DOCUMENT PASSAGE:
_ _ _ _ _ _ _

The 71st Cannes Film Festival concluded on May 19 with an awards ceremony and the premiere of Terry Gilliam’s long-awaited and possibly cursed film The Man Who Killed Don Quixote. The festival’s nearly two-week run was filled with protests and pledges regarding the festival’s history of gender inequity and sexual harassment, as well as programming that seemed poised to critique every sort of ideological oppression.
But it was also a celebration of some of the best films and filmmakers working in global cinema today — and for those who were lucky enough to see the offerings, it was a veritable feast. Cannes helps set the pace for the next year of film conversation, including the inevitable awards season prognostication.
This year’s most talked-about films will certainly be on the radar of cinephiles and more casual moviegoers in the months ahead. Here are nine of the films that generated the most buzz at Cannes in 2018, why they mattered, and what you can expect from them soon.
Spike Lee’s BlacKkKlansman, a critique of the age of Trump by way of a true story from the 1970s about a black cop who infiltrated the KKK, took home the Grand Prix at Cannes, which is the second-highest honor the festival gives out. Styled after blaxploitation films, the movie stars John David Washington, Adam Driver, and Topher Grace (who plays a pitch-perfect David Duke). It’s a passionate, no-holds-barred film that pleased many critics as well as the jurors. I didn’t feel the same way — its heavy-handedness about modern parallels seemed to both mistrust the audience and blunt its force — but there’s no doubt it will generate a lot of discussion when it’s released later this summer.
BlacKkKlansman opens in the US on August 10.
Burning, from Korean director Lee Chang-dong, was one of the most critically lauded films at the festival, topping many lists and drawing nearly universal praise. It’s loosely based on Haruki Murakami’s short story “Barn Burning,” which was first published in the New Yorker in 1992. It’s gripping and unnerving, a noir-style mystery with no answers that goes in entirely unexpected directions (and harbors a hint of William Faulkner too). You can expect it to become a favorite at arthouse cinemas around the country when it finally lands stateside — and if you love a haunting mystery, it’s one to watch for.
Burning is awaiting US distribution.

_ _ _ _ _ _ _

DATA EXCERPTS:

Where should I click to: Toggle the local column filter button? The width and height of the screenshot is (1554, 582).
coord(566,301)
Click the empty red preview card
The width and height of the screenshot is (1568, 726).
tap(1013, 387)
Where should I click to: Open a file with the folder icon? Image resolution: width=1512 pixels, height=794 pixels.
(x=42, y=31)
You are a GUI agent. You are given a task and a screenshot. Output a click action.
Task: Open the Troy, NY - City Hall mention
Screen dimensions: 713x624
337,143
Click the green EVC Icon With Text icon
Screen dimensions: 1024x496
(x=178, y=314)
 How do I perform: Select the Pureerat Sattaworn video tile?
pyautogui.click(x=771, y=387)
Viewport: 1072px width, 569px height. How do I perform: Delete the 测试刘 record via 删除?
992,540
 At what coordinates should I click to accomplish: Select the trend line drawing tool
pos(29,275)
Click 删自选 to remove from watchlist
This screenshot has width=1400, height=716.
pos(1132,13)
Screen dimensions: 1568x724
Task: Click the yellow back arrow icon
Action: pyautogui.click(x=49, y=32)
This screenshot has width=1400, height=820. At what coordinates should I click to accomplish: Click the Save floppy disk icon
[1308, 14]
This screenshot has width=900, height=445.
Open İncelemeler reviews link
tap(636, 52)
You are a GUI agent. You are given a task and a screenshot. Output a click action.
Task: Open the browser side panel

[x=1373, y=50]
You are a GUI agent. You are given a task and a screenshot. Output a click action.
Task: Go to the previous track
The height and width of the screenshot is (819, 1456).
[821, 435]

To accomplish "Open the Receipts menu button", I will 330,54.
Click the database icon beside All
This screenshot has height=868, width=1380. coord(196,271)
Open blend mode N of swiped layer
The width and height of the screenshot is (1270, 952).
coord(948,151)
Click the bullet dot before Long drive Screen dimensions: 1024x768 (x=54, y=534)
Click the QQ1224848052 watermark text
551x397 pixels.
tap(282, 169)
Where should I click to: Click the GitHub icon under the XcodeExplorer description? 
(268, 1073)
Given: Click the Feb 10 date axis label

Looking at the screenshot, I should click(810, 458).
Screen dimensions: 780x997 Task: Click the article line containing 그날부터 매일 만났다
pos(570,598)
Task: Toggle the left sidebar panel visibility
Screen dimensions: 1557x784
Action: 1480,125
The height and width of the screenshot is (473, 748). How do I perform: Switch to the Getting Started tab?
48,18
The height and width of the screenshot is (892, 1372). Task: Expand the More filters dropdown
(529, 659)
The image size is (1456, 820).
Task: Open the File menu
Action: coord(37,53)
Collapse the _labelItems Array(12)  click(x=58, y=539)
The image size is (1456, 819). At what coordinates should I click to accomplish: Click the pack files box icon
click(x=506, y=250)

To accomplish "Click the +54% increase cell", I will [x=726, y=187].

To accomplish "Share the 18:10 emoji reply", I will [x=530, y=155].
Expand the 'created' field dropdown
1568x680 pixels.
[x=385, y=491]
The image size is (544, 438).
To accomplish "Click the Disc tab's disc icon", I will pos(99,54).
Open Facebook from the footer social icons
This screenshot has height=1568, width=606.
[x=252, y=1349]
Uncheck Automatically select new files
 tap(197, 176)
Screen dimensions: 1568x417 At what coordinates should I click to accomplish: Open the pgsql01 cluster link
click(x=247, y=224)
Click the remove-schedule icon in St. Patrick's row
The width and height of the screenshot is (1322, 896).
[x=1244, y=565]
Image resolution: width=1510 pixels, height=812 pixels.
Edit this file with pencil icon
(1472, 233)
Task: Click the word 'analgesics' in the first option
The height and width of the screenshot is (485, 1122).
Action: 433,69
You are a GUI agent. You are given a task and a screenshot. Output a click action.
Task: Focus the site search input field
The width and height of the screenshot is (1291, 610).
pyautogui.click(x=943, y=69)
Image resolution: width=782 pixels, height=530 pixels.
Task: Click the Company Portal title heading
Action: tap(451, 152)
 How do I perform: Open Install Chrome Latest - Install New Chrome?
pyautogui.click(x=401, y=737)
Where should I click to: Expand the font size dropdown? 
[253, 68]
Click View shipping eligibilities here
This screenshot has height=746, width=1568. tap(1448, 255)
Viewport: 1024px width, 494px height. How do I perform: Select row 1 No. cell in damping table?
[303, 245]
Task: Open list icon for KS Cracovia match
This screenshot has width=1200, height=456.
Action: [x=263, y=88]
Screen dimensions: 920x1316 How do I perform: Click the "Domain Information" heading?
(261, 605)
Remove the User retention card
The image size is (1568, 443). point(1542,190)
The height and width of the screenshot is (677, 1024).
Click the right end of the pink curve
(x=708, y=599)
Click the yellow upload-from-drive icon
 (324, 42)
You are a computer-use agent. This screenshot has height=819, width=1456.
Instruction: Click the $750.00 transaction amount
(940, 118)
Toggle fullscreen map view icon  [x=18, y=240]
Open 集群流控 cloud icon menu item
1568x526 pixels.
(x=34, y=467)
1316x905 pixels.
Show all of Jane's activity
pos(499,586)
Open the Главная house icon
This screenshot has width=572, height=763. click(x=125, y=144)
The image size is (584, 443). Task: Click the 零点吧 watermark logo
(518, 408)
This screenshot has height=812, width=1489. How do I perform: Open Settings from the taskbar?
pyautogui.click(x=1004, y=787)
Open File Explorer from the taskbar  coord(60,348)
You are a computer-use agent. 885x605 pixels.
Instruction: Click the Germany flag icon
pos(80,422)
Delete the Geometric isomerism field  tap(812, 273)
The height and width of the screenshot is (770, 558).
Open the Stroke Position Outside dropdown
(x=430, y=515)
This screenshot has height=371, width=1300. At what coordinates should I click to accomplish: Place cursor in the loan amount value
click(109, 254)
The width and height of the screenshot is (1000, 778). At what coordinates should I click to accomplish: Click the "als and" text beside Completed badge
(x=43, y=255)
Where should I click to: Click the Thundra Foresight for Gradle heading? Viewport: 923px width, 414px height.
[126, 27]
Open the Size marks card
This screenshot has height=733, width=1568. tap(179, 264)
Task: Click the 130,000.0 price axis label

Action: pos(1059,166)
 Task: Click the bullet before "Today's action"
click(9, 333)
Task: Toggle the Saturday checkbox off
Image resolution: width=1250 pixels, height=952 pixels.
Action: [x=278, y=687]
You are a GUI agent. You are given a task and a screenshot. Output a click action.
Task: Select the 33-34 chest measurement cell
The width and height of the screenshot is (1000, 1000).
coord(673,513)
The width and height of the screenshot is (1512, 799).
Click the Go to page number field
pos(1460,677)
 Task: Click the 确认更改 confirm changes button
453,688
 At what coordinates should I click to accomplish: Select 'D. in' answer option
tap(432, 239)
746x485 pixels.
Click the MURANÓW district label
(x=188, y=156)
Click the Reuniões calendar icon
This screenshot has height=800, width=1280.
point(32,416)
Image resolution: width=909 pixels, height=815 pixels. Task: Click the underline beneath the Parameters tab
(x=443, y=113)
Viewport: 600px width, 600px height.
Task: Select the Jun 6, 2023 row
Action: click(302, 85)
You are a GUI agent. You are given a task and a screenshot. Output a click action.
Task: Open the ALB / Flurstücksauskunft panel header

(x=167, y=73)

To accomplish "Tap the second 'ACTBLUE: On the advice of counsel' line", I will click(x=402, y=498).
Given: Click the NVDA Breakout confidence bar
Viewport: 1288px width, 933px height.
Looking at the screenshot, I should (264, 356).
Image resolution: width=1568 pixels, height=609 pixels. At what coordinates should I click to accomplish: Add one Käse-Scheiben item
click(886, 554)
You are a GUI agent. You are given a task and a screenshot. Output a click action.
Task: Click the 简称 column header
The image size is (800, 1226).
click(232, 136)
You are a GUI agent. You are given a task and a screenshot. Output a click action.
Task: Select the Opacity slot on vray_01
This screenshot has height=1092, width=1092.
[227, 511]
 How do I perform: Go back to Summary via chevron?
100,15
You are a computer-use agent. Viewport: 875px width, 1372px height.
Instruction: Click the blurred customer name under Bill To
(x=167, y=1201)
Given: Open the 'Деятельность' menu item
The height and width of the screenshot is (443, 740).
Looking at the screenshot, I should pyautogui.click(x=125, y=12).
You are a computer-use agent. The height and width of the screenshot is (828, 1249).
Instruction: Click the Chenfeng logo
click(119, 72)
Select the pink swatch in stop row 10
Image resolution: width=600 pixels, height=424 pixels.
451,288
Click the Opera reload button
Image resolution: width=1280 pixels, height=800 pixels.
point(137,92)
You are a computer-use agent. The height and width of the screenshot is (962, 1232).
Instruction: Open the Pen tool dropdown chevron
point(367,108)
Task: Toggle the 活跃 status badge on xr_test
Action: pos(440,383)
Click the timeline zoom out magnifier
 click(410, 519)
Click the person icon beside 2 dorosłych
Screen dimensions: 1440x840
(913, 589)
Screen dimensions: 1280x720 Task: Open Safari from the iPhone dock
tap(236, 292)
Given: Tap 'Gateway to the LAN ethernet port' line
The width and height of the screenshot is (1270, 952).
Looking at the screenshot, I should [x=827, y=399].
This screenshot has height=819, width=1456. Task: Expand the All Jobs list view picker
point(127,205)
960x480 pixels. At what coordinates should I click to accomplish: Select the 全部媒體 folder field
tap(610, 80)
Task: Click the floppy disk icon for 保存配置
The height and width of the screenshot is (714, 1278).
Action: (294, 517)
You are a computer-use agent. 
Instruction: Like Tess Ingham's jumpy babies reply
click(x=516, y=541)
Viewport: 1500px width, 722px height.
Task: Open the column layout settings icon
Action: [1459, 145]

_ _ _ _ _ _ _

WRITTEN REQUEST:
Copy out the stretch of the Cannes 2018 film roundup from "This year’s most" through "from them soon." word for word.

COMPLETE ANSWER:
This year’s most talked-about films will certainly be on the radar of cinephiles and more casual moviegoers in the months ahead. Here are nine of the films that generated the most buzz at Cannes in 2018, why they mattered, and what you can expect from them soon.